It's getting to that time of years when I start thinking about making Christmas cards, and because I have had a recurrence of the ailment that afflicted me a couple of days ago, I am now at home and sort of thinking about it.
I never used to send Christmas cards - in fact, when living on my own for years, I didn't bother celebrating Christmas either, but just holed up indoors rather like I am today, but usually not in as much pain. Then, when H.I.'s grandchildren arrived starting 19 years ago, Christmas suddenly became important again, and is now used (in this household) as the mid-winter distraction-fest that it was originally designed for before the bloody Christians hi-jacked it for their own political purposes.
Many years ago - on the spur of the moment - I decided to borrow someone's 1 ton pick-up and motor down to The Lizard in Cornwall, with the sole intention of picking up a few free lumps of the famous Serpentine rock which the entire peninsula is made of. I left on the morning of Christmas Eve, and eventually arrived in chilly Penzance, where I decided to spend the night.

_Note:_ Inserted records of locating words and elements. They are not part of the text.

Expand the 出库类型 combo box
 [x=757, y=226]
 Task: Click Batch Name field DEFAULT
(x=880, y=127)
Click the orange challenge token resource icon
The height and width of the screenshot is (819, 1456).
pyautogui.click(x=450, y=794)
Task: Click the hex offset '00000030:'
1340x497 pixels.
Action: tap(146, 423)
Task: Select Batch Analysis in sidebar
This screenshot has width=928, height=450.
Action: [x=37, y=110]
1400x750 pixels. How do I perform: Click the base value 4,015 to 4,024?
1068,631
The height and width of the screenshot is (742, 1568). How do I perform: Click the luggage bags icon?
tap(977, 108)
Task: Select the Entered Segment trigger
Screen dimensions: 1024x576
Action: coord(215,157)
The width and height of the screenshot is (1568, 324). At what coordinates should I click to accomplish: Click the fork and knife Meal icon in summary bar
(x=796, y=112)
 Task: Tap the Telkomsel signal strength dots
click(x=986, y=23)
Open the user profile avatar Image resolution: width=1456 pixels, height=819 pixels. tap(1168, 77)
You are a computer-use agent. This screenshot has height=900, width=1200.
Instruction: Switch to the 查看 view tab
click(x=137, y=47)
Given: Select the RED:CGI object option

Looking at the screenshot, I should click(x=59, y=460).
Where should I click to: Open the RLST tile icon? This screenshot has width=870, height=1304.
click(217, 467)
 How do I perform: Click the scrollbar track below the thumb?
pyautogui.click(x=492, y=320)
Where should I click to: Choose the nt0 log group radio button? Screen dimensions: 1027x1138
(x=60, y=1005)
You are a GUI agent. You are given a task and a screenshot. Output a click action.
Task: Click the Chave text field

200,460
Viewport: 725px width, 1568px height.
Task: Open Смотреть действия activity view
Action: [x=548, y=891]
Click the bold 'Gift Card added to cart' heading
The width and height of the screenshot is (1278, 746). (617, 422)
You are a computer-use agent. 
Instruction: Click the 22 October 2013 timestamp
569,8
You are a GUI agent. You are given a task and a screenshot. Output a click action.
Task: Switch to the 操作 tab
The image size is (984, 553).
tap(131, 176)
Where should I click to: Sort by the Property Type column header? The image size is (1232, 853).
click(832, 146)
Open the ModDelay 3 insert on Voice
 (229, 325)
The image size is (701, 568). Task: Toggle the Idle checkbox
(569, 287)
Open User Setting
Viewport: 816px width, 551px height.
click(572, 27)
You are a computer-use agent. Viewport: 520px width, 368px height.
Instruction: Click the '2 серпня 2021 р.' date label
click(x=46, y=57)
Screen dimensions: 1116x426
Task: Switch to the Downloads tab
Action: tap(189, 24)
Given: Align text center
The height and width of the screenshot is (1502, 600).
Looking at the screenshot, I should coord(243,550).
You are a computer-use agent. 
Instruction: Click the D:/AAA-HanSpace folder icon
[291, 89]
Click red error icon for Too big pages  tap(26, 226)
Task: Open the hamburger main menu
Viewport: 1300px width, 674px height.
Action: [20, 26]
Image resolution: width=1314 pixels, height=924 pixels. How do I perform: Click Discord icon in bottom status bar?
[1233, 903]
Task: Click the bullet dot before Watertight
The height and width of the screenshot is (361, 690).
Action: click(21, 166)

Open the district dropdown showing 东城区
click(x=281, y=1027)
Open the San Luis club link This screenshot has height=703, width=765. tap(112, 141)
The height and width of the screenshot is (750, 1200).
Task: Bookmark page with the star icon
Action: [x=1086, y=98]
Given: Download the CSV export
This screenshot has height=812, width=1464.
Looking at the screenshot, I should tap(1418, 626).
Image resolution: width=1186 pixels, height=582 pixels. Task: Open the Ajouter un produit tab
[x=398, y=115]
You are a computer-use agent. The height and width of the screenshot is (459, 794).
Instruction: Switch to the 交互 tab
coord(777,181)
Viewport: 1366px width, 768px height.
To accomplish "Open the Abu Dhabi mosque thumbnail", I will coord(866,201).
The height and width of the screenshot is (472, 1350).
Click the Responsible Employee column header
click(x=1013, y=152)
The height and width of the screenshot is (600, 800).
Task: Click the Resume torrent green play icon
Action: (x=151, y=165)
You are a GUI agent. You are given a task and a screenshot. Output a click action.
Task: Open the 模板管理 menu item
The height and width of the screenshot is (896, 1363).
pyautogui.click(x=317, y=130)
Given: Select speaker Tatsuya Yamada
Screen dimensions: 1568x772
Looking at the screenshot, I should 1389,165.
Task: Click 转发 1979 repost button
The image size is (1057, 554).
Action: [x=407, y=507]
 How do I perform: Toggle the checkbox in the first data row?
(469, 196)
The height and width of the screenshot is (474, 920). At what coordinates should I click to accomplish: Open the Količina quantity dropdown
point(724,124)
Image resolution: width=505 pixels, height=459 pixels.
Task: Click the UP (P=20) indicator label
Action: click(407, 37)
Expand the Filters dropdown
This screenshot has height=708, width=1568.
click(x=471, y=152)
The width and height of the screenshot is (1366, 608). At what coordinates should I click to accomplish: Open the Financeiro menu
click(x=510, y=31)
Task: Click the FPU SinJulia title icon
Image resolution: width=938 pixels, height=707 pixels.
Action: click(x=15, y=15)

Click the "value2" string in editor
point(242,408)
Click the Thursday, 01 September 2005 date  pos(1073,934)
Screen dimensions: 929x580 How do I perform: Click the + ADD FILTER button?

I obtained the last spare hotel room in all of the town, in the largest of the hotels which was rammed with families down in Cornwall for a Christmas holiday. When I went down for dinner that evening, the waitress was distraught to have to tell me that there were no more Christmas turkey dinners left! I said that I couldn't care less, and asked for whatever they had to hand instead. I think I got an omelette.
When I sat down at my little table in a corner, I looked over to see a man of about 35 years of age, also sitting on his own and wearing a sombre dark suit which made him look like a solicitor. His cutlery was laid out in front of him, and as he waited for the turkey with all the trimmings, he ordered a quarter bottle of Champagne. I was transfixed with something between horror and pity.
He popped the cork of his ration of Champers, then reached out and picked up the cracker on the table. For one horrible moment, I thought he was going to look up and ask me to pull it with him, but he pulled it himself using both hands. He then extricated the bright green paper crown from inside it, unfolded it and put it on his head, without so much as the feintest smile. I couldn't bear to watch any more, so I finished my meal and went to my room to watch crap TV.
The next morning I drove down to The Lizard and spent a while looking around before I settled on a large, cliff-top car-park as my potential quarry. On the cliff edge of the car park, several large boulders of the indigenous rock were placed in a row right on the brink, to prevent people from actually driving over the edge and into the sea, which was a couple of hundred feet below. I spotted the very rock I wanted.
Having given it a bit of thought, I decided it would be best to ask the attendant if I could take this boulder, on the condition I replaced it with another so that a car could not drive between the two either side, sending the occupants to certain death. To my amazement, they just said "Yes", so that's what I did.
I don't know how much it weighed, but I guess around an eighth of a ton, so picking it up and walking to the car - which (for some reason) was parked several hundred yards uphill - was out of the question. To the bemusement of all the families going for a post-prandial Christmas walk on the cliffs, I rolled it - very slowly - to the truck. This took about half an hour.
There was one final obstacle before I could get it onto the truck, however - a wooden stile of about 4 feet in height. I looked around the landscape, and chose the beefiest of all the dads out walking on Christmas day, and asked him to give me a lift with it. Being the Season of Goodwill, he could hardly say no, and I think he almost had a heart-attack in the process. I was used to this sort of ludicrous activity, but the poor dad was obviously not. When he left me - wheezing and out of breath with his family looking on and laughing at him - he looked like he would have liked (if he had the energy) to kill me, Season of Goodwill or not.
Oh yes, the hare in the top of this post. Have you ever wondered who started the artistic craze to depict all the bloody hares in every size and medium that have saturated the Art World for the last 35 years? Well I can tell you. It was my own, dear H.I.
It must have been about 35 years ago when she and her now ex-husband designed and produced this little image as a Christmas card. Her ex - being a printer - reproduced it as a monochrome etching, and they duly folded them up and sent them to all their friends.
One of their friends was the famous British sculptor, Barry Flanagan. Early in the new year, Barry began producing the first of his now ubiquitous 'Hare' sculptures, and they were so charming and successful that every other sculptor in Britain began copying them in one form or another, on the basis that you cannot go wrong with a hare. They still are.
So you can blame the pestilential outbreak of hares on a Christmas card - this Christmas card above.